We have just submitted a new draft: "OAuth 2.0 Rich Authorization Requests for 
AS-Attested User Certificates". As AI Agents increasingly act on behalf of 
users, the traditional OAuth scope model often lacks the fine-grained intent 
verification needed for high-stakes operations. While Resource Owners (RO) can 
issue Verifiable Credentials (VCs) to Agents, there remains a "trust gap": the 
Resource Server (RS) has no standard way to verify that the public key used to 
sign the VC genuinely belongs to the RO.

This draft proposes an extension using Rich Authorization Requests (RAR) 
[RFC9396] to allow a Client to request an AS-attested certificate of the RO's 
public key. This establishes a robust trust chain, enabling the RS to verify 
user-signed delegation evidence securely.

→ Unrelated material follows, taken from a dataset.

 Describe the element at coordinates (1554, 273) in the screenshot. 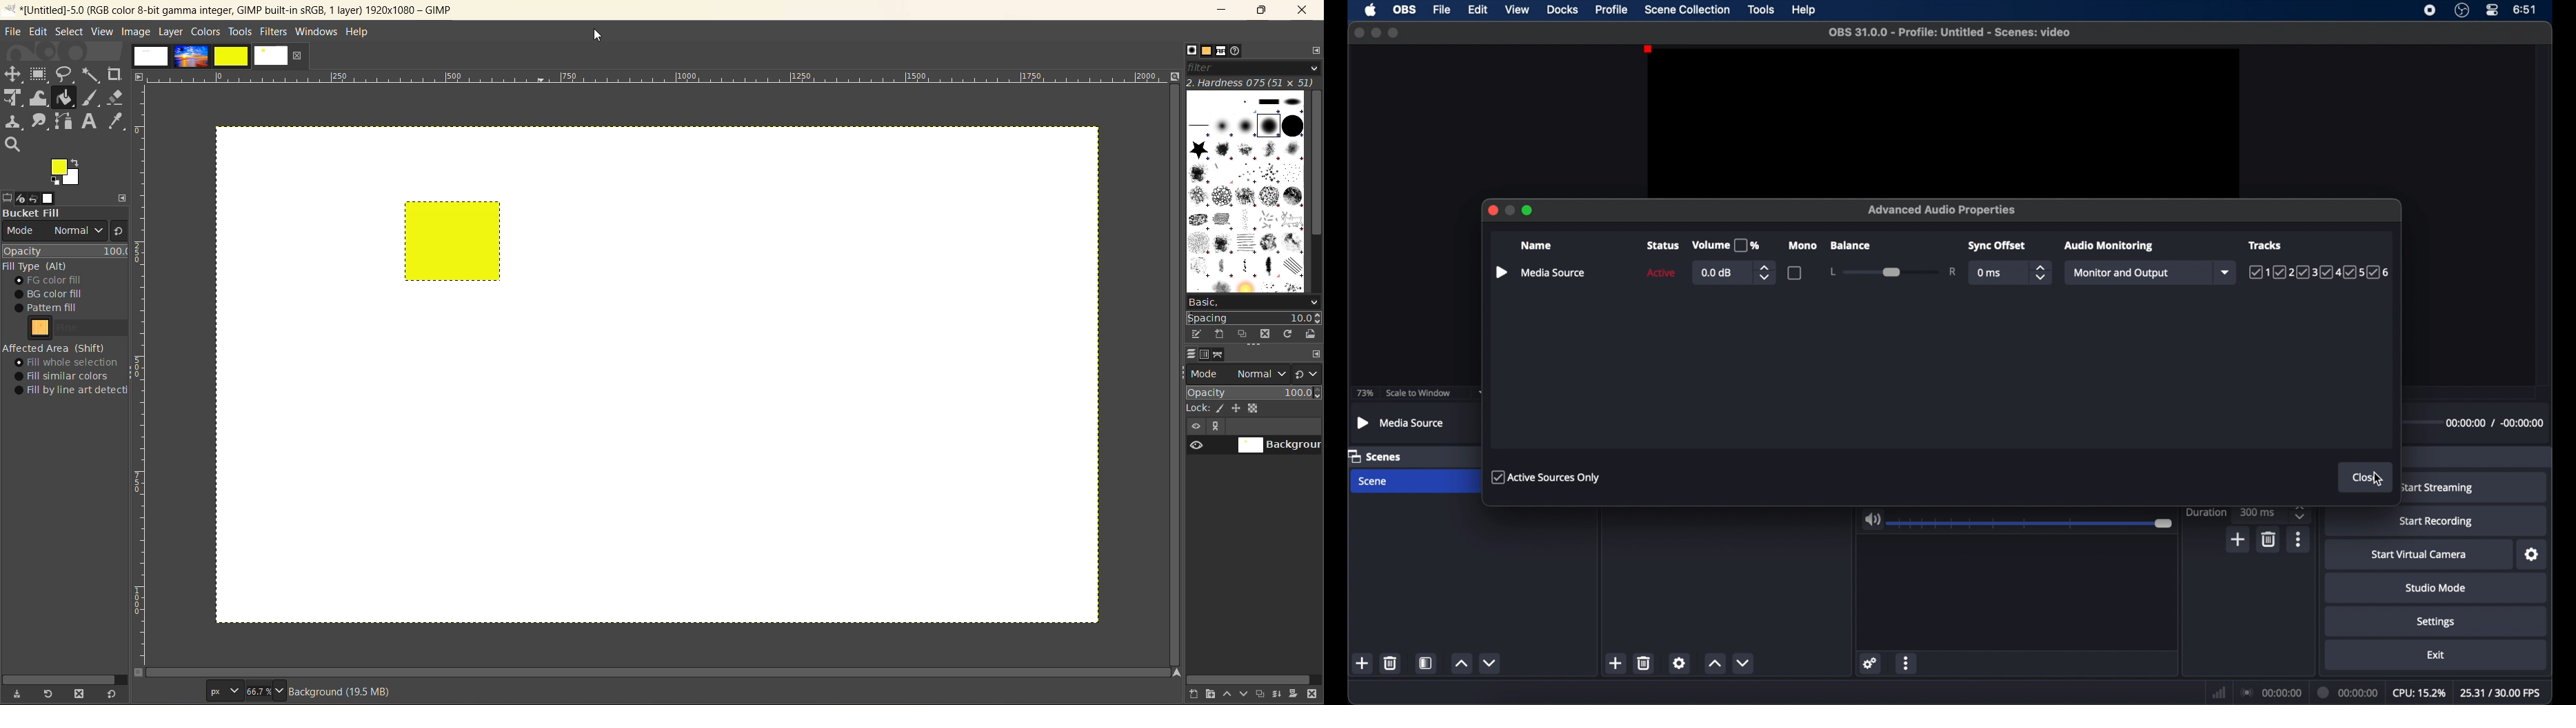

I see `media source` at that location.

Looking forward to comments and feedbacks!

Thank you!

Best Regards,
Cheng-Kang

-----Original Message-----
From: [email protected] <[email protected]> 
Sent: Monday, March 2, 2026 4:39 PM
To: Chu Cheng Kang <[email protected]>; Wang Haiguang 
<[email protected]>; Liruochen <[email protected]>; 
Liruochen <[email protected]>; Li Tieyan <[email protected]>; Li 
Tieyan <[email protected]>
Subject: New Version Notification for 
draft-chu-oauth-as-attested-user-cert-00.txt

A new version of Internet-Draft draft-chu-oauth-as-attested-user-cert-00.txt
has been successfully submitted by Cheng-Kang Chu and posted to the IETF 
repository.

Name:     draft-chu-oauth-as-attested-user-cert
Revision: 00
Title:    OAuth 2.0 Rich Authorization Requests for AS-Attested User 
Certificates
Date:     2026-03-02
Group:    Individual Submission
Pages:    9
URL:      
https://www.ietf.org/archive/id/draft-chu-oauth-as-attested-user-cert-00.txt
Status:   
https://datatracker.ietf.org/doc/draft-chu-oauth-as-attested-user-cert/
HTMLized: 
https://datatracker.ietf.org/doc/html/draft-chu-oauth-as-attested-user-cert


Abstract:

   This document defines an extension to the OAuth 2.0 Rich
   Authorization Requests (RAR) framework.  It introduces a mechanism
   that allows a Client, such as an autonomous AI Agent, to request an
   Authorization Server (AS) to include an AS-attested Resource Owner
   public key certificate within, or bound to, an Access Token.

   This mechanism enables the Resource Server (RS) to securely obtain
   the Resource Owner's trusted public key, which can then be used to
   verify application-layer delegation evidence (e.g., Verifiable
   Credentials) signed by the Resource Owner.